### Task to carry out
Output the lines below exactly, please, from the first line until the line with "You are a computer-use agent. The image", counting both.

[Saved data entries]

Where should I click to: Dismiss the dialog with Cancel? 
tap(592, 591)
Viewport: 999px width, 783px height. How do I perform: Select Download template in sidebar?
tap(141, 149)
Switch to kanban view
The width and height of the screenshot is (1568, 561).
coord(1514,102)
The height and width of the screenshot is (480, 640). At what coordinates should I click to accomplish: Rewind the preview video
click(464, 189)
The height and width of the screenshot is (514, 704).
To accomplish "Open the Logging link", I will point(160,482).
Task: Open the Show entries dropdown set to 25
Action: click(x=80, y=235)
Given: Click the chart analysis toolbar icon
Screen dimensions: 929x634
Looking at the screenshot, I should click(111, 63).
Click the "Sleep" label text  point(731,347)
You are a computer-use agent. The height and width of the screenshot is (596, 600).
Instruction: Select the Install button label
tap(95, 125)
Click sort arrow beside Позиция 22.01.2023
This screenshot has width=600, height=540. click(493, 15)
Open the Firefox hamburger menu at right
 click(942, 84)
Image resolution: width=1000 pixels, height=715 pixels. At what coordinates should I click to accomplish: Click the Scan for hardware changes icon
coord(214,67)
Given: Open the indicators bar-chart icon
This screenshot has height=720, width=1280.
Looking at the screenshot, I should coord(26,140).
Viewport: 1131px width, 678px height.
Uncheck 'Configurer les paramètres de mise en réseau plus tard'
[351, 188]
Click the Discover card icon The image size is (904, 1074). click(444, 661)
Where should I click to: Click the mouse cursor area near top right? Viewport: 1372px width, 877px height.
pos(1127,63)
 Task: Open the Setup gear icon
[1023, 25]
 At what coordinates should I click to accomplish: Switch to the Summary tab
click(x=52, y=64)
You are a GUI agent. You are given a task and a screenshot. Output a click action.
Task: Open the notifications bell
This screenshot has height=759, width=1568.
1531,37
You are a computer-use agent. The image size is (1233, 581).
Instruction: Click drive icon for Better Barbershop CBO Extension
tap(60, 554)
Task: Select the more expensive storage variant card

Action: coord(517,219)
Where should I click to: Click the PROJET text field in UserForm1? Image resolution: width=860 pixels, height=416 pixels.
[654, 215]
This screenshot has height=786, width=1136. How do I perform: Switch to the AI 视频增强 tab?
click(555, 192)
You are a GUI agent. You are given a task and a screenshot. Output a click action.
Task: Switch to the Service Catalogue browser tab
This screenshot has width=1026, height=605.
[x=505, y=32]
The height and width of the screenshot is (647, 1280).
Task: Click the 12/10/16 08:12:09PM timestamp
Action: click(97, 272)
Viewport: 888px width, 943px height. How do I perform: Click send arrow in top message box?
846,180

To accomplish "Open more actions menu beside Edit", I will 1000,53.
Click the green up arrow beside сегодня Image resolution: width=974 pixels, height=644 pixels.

### Exercise response
Where should I click to: Dismiss the dialog with Cancel? 
tap(592, 591)
Viewport: 999px width, 783px height. How do I perform: Select Download template in sidebar?
tap(141, 149)
Switch to kanban view
The width and height of the screenshot is (1568, 561).
coord(1514,102)
The height and width of the screenshot is (480, 640). At what coordinates should I click to accomplish: Rewind the preview video
click(464, 189)
The height and width of the screenshot is (514, 704).
To accomplish "Open the Logging link", I will point(160,482).
Task: Open the Show entries dropdown set to 25
Action: click(x=80, y=235)
Given: Click the chart analysis toolbar icon
Screen dimensions: 929x634
Looking at the screenshot, I should click(111, 63).
Click the "Sleep" label text  point(731,347)
You are a computer-use agent. The height and width of the screenshot is (596, 600).
Instruction: Select the Install button label
tap(95, 125)
Click sort arrow beside Позиция 22.01.2023
This screenshot has width=600, height=540. click(493, 15)
Open the Firefox hamburger menu at right
 click(942, 84)
Image resolution: width=1000 pixels, height=715 pixels. At what coordinates should I click to accomplish: Click the Scan for hardware changes icon
coord(214,67)
Given: Open the indicators bar-chart icon
This screenshot has height=720, width=1280.
Looking at the screenshot, I should coord(26,140).
Viewport: 1131px width, 678px height.
Uncheck 'Configurer les paramètres de mise en réseau plus tard'
[351, 188]
Click the Discover card icon The image size is (904, 1074). click(444, 661)
Where should I click to: Click the mouse cursor area near top right? Viewport: 1372px width, 877px height.
pos(1127,63)
 Task: Open the Setup gear icon
[1023, 25]
 At what coordinates should I click to accomplish: Switch to the Summary tab
click(x=52, y=64)
You are a GUI agent. You are given a task and a screenshot. Output a click action.
Task: Open the notifications bell
This screenshot has height=759, width=1568.
1531,37
You are a computer-use agent. The image size is (1233, 581).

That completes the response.